Faut-il dire ce que l’on pense ?

« Pour se faire des ennemis, pas la peine de déclarer la guerre, il suffit juste de dire ce que l’on pense. »

Martin Luther King

« Être vrai, ce n’est pas nécessairement toujours dire toute la vérité, surtout si cela crée de la souffrance, c’est ne pas mentir pour cacher ses erreurs et ses défauts ou, pire, pour tromper autrui par malice. »

Matthieu Ricard

Aujourd’hui, à l’ère des réseaux sociaux, nous sommes sans cesse sollicités à donner notre avis sur tout et n’importe quoi, beaucoup d’entre nous sont convaincus de devoir asséner ce qu’ils pensent à tout un chacun.

Mais peut-on dire, doit-on dire aux autres ce que l’on pense, sous le douteux prétexte de devoir s’affirmer soi-même ?

Notre époque individualiste, égocentrée et narcissique nous incline ainsi à penser que toute censure est illégitime et que l’autocensure est une aliénation.

Persuadés de notre bon droit à exprimer nos opinions, inconscients de l’existence de l’autre en tant qu’il est toujours un autre, nous nous comportons en égocentriques assumés, inattentifs au fait que ce que nous disons sans réfléchir, sans en prendre la pleine mesure, peut blesser les autres.

Or « l’autre est un autre », ce qui signifie que la sensibilité comme l’entendement d’un autre, quel qu’il soit, diffèrent nécessairement des nôtres. « Vérité en-deçà des Pyrénées, erreur au-delà » disait Pascal. Ce qui est vrai et profitable à l’un pourra apparaître faux ou même injuste à un autre, et cela du simple fait que la manière de poser son regard sur les choses de cet autre est différente de la nôtre.

À moins que nous ne voulions nous voir partout, la tolérance élémentaire nous oblige à respecter l’autre comme un autre. Comme le dit le proverbe : « Chacun voit midi à sa porte », alors pourquoi devrions-nous agir comme si nos montres respectives devaient être à la même heure ? Pourquoi une telle attraction pour la pensée unique ?

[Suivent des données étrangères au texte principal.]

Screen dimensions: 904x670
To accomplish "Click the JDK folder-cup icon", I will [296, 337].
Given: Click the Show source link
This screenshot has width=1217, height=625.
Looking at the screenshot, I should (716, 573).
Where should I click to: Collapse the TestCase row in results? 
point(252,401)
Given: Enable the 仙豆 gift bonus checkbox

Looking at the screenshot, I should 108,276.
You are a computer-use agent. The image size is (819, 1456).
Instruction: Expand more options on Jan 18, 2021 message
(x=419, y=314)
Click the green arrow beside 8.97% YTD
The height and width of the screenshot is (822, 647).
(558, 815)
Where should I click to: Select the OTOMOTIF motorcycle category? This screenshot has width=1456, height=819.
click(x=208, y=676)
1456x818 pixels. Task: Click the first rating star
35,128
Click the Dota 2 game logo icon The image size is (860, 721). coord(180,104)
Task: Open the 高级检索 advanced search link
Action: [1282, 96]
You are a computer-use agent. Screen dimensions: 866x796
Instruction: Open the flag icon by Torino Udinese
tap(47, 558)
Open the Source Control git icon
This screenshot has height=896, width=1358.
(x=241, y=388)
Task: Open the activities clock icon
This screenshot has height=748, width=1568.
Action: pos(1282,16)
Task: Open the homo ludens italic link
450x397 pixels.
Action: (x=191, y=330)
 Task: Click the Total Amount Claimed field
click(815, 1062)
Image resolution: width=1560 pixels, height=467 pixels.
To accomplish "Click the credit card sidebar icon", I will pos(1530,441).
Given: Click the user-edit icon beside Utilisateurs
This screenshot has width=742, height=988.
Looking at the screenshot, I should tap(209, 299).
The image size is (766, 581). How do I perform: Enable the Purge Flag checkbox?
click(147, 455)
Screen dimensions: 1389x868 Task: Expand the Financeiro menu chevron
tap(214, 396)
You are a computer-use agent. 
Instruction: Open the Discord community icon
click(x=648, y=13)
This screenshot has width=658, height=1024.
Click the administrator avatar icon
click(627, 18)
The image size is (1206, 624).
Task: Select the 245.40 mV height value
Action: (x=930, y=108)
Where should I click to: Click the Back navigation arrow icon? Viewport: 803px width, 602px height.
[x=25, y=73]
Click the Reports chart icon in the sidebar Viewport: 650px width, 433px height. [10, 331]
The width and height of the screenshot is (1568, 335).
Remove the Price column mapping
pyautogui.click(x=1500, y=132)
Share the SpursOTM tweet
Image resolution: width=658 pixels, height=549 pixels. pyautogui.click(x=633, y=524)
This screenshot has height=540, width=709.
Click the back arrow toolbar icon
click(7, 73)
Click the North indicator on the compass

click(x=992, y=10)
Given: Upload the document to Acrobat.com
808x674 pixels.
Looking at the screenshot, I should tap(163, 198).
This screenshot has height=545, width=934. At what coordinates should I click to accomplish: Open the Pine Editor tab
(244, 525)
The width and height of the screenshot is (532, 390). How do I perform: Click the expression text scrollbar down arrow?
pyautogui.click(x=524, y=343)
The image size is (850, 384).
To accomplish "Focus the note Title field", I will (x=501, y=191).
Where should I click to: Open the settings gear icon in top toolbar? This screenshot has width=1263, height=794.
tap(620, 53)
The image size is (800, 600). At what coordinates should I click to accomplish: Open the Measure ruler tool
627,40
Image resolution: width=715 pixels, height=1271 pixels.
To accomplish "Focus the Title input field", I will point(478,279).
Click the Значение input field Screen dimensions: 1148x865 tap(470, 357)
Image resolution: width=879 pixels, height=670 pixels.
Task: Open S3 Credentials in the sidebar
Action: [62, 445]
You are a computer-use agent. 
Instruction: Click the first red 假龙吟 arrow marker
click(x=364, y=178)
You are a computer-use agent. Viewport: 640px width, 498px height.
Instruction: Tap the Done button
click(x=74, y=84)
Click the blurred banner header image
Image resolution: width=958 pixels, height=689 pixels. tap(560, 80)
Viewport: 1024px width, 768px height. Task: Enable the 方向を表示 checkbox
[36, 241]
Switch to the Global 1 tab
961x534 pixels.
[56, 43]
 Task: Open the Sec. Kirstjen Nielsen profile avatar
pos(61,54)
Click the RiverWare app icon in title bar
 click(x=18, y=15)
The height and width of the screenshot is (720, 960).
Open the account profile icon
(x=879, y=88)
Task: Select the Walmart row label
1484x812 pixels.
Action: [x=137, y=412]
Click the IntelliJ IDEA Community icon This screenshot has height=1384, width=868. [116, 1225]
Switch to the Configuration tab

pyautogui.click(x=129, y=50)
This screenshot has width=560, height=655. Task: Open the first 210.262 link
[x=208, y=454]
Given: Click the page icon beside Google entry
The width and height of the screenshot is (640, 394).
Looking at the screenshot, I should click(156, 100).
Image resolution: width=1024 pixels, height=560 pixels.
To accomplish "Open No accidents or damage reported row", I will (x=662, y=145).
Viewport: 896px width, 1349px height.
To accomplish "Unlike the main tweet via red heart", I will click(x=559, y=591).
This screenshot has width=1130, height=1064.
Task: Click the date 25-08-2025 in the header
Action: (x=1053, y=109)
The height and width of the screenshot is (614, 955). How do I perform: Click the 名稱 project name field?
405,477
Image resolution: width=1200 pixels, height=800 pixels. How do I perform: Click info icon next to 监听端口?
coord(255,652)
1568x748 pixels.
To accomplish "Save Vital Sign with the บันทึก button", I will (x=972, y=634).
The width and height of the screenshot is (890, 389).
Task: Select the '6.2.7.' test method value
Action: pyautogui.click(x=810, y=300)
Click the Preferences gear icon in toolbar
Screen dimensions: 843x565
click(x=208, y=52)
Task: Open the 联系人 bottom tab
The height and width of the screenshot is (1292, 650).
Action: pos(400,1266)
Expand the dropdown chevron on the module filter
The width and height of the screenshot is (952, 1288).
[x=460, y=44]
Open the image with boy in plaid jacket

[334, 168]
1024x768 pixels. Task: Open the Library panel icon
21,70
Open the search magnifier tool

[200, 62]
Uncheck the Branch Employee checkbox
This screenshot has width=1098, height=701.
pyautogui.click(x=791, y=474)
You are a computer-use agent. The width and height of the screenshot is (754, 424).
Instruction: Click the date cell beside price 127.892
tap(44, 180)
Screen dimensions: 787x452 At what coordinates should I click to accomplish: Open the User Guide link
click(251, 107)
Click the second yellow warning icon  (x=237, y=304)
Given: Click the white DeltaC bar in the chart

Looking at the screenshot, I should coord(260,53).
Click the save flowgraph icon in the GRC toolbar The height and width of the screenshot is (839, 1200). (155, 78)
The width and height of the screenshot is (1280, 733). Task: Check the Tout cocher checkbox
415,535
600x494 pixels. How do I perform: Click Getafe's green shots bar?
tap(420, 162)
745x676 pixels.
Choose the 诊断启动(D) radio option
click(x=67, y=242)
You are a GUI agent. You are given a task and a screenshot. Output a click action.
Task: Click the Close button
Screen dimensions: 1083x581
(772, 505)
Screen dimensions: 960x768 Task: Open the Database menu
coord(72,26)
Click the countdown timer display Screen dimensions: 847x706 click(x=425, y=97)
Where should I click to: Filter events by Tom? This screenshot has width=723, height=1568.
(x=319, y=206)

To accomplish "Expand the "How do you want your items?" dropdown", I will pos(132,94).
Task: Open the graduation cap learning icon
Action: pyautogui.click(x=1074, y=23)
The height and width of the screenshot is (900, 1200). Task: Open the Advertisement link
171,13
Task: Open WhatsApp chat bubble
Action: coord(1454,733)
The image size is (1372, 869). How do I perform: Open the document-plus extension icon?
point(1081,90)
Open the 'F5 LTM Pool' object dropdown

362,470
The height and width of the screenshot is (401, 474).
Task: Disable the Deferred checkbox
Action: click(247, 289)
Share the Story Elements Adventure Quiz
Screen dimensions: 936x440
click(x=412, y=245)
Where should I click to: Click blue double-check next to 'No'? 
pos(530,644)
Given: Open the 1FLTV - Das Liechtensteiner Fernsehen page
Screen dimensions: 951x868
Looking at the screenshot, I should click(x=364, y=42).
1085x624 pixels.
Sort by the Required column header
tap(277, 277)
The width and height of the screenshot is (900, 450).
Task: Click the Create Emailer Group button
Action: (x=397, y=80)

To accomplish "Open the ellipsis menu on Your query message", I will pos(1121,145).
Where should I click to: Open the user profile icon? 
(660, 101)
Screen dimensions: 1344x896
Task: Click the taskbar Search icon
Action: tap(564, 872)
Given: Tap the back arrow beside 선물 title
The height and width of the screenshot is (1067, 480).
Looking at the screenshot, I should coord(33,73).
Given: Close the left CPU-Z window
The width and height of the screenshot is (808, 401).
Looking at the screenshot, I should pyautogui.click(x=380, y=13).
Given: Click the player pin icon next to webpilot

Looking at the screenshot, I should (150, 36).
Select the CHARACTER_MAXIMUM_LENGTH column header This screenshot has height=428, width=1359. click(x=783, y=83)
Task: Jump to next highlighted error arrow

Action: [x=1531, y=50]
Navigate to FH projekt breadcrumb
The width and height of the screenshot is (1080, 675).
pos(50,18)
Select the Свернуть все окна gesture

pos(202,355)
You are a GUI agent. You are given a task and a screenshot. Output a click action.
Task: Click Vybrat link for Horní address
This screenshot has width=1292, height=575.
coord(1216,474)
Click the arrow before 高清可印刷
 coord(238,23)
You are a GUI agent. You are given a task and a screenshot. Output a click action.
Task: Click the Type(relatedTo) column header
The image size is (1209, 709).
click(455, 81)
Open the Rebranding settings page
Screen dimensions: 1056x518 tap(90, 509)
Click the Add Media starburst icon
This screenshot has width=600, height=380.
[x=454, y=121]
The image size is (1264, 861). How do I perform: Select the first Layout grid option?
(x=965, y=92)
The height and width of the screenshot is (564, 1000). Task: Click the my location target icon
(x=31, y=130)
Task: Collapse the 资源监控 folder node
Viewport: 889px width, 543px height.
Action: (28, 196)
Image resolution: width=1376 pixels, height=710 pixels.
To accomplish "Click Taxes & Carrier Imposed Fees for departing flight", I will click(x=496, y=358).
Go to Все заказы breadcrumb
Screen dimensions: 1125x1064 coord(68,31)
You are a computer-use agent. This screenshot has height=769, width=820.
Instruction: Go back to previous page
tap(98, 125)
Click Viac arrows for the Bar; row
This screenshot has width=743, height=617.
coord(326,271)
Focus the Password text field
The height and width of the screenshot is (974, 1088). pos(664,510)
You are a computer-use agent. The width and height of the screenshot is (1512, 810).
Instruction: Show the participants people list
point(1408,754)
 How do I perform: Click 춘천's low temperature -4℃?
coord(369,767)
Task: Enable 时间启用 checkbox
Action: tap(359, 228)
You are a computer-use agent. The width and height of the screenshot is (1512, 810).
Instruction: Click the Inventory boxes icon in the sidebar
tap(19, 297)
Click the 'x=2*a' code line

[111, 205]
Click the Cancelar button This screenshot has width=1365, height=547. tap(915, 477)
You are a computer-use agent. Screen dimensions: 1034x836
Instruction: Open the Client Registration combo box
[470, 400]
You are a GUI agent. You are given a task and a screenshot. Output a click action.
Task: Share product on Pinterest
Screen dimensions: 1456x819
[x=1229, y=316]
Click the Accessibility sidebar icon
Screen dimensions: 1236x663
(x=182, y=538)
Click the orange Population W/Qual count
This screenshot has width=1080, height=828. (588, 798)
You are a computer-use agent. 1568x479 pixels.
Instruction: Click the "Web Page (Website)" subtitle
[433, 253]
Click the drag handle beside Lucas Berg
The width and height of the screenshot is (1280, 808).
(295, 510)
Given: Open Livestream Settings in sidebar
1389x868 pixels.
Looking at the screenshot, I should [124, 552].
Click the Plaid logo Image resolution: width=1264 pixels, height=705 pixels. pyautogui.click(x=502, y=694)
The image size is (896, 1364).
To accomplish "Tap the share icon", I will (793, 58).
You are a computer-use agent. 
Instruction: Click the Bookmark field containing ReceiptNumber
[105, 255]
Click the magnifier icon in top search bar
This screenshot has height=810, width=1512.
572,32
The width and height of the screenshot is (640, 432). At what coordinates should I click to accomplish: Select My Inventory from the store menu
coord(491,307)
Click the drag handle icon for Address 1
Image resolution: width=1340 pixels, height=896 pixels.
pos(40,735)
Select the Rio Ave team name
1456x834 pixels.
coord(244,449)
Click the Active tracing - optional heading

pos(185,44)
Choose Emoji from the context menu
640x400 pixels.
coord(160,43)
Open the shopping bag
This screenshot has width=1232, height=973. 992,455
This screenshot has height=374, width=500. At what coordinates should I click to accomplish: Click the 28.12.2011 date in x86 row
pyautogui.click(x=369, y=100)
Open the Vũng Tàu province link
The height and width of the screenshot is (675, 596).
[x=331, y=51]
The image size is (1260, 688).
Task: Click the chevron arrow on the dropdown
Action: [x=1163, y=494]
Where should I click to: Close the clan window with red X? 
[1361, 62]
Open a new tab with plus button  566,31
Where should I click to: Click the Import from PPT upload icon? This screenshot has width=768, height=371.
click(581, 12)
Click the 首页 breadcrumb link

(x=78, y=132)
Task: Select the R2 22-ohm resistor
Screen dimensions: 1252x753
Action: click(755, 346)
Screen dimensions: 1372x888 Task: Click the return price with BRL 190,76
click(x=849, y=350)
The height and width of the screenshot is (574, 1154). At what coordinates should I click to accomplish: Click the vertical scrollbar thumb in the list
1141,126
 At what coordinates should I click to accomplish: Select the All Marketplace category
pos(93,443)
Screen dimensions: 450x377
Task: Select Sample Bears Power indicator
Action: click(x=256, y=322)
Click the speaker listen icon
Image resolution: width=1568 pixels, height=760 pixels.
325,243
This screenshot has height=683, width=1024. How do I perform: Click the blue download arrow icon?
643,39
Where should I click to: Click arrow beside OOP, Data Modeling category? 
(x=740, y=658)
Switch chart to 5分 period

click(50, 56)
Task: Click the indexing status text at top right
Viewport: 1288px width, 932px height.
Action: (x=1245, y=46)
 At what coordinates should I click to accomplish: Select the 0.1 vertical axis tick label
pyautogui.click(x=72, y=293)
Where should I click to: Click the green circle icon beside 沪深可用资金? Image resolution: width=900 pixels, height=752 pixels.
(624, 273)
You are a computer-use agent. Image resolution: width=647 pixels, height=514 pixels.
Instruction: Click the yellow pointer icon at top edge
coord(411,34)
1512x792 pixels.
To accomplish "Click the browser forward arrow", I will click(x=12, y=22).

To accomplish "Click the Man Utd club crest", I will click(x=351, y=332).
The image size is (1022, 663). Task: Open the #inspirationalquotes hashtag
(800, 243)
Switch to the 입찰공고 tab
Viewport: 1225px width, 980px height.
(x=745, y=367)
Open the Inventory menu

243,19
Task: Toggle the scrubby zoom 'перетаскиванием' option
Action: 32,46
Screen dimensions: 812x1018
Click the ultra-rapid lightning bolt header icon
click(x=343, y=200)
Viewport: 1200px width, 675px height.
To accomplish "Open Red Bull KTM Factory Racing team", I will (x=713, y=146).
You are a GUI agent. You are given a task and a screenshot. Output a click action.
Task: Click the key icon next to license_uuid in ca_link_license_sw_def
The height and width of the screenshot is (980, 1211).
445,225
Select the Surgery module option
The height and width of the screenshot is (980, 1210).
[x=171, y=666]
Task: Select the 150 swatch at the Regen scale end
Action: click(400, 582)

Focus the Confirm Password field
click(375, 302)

S’il est des domaines où nous devons avoir le courage de nos convictions, des domaines où laisser dire et laisser faire peut s’apparenter à une lâcheté coupable, il en est de très nombreux parmi lesquels le domaine des relations interpersonnelles (et c’est de celles-ci dont je veux parler) où laisser dire et laisser faire s’apparente à l’hygiène personnelle de celui ou de celle qui a compris que plutôt que de dépenser son énergie à vouloir changer l’autre en le contredisant et en lui assénant une vérité contraire à la sienne, il est préférable de le prendre tel qu’il est en lui laissant la responsabilité de ce qu’il dit ou fait.

Prendre l’autre tel qu’il est, est l’attitude éclairée de celui qui a compris qu’il est nocif d’accomplir des actions inutiles, c’est-à-dire des actions incapables de produire leurs fruits, des actions qui, comme le disait Arnaud Desjardins, sont « immédiatement annulées par une réaction de force égale et opposée. »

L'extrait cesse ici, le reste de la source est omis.